So this is a post I've thought about writing for a while but never got around to it. It's about feelings...appropriate for a social worker/therapist, yes?
I put on a good face most of the time. I project a positive attitude about my circumstances. Most of the time, it's a true portrayal.
I want to be a bit more upfront. I want to talk a bit about the downside of cancer, about being pregnant and getting the diagnosis, about the toll it has taken on my mental health. I don't think we talk about it enough.
First, I want to say that I try really hard to keep a positive outlook because it's critical to my well-being, both physical and mental. I also often find it easier to be more positive because I have so many amazing people in my life, and you all make it much easier to cope. Kevin is the most supportive and loving person I could ever ask for, and our incredibly amazing and healthy little boy gives me all the encouragement I need to keep going.
But there are days when the monsters creep in. I'm not talking about The Monster, my adorable snuggly puppy dog. I'm talking about the depression and the anxiety monsters. Depression is no stranger to me. But around August, I really started noticing the anxiety. It was new to me, at least the intensity of it was, as was its presence without my usual depression symptoms. At first, I thought it was just normal new-mom stuff. I'd zoom in on the video monitor every time I woke up during the night to check that Finn was still breathing, and if I couldn't tell, I'd go into his room and make sure. I couldn't stop imagining scenarios, horrible scenarios, where something happened to him, or something happened to Kevin, or something happened to me. I kept fearing my cancer would return (it wasn't even gone at this point), and I'd imagine Finn growing up without his mother.
I felt on edge; it was difficult to stay still. I had physical symptoms as well. I'd get a pit in my stomach that wouldn't go away. My chest would feel tight.
It didn't get better. It got worse.
Finally, I called the cancer center and asked to talk with the social worker. I met with her a couple of times, and she referred me to a psychiatrist who works with the Breast Center. I didn't want to take medication. I figured that if I just talked with a therapist for a while, started processing through all I'd been going through in the past six or seven months, it might be enough.

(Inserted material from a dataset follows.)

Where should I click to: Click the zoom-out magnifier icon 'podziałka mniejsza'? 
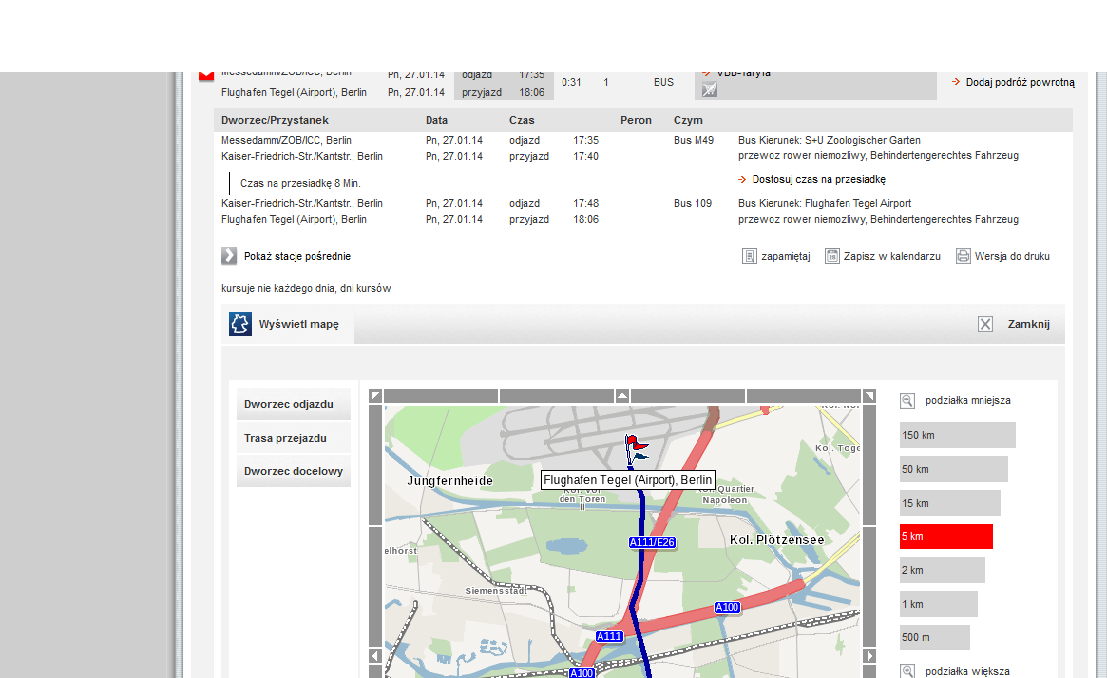pos(907,401)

But after a couple of sessions, I decided that I'd go ahead and talk with the psychiatrist. If the therapy wasn't enough (which seemed relatively likely, given my history) and I ended up needing to go on medication anyway, it would be another six or so weeks until the medication would start working. I didn't want to have to deal with that. The anxiety was interfering with my daily life, and I needed some changes.
I met with the psychiatrist, who was shocked I wasn't taking something already, especially something to quell intense periods of anxiety. She said she rarely prescribes those to patients from the breast center, because they've usually been prescribed it already by the oncologist. I assume I wasn't even offered it because I was pregnant, but I also did really well for all of my pregnancy, and even several weeks after.

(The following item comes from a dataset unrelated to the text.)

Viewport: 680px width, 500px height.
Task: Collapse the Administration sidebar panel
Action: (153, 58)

So she gave me a prescription for Ativan and another for Lexapro. She suggested I take an Ativan before I needed it, to get an idea of how I'd respond to it. I took it on an evening when I didn't have anything to do and when Kevin would be around should the baby need anything. I didn't really notice any difference, but I did sleep pretty well that night.
A day or two later was my radiation simulation. I knew from talking to others that I'd be exposed from the waist up for a couple of hours. I knew it would be hard for me, especially when they said Kevin wouldn't be able to be there for all of it, so I took an Ativan. It helped a lot, and after my second or third radiation treatment, I didn't need it anymore.

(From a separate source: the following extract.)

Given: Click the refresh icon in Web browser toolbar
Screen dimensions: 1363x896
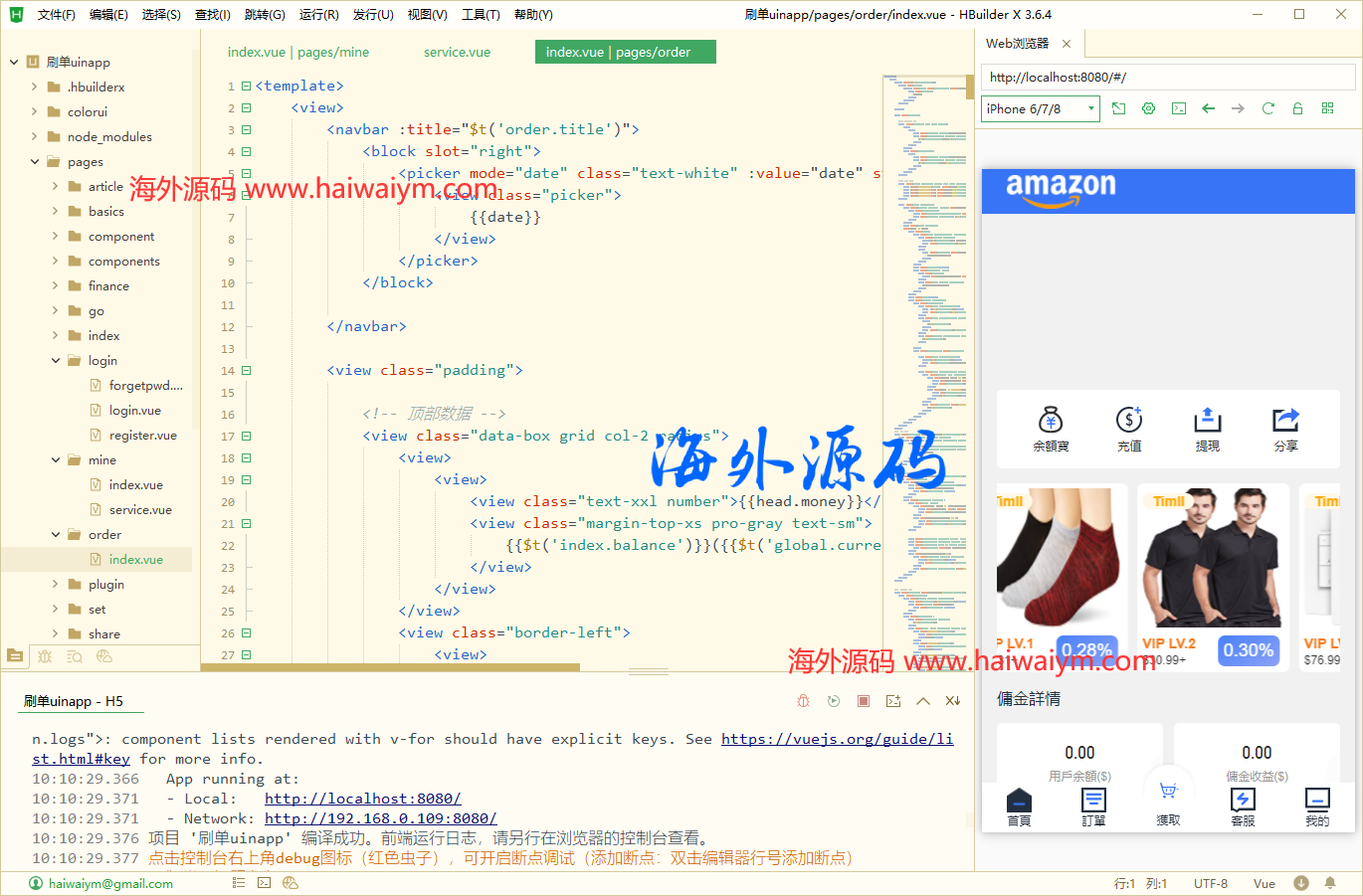Looking at the screenshot, I should click(x=1267, y=108).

The Lexapro has helped immensely. I'm feeling more stable, and I'm much better able to reality check myself when I start going goofy.
There are still rough days. When I found the lump (that ended up just being scar tissue), I was definitely glad for the Ativan. I've used it a few other times, when life just gets overwhelming, and it helps me to find calm.
People like to hear positive stories, positive experiences. Cancer sucks. I try to be positive. I try to be uplifting. It usually works, and I can keep a sense of humor about it. But really, it just fucking sucks. And I'm grateful for the psychiatric help.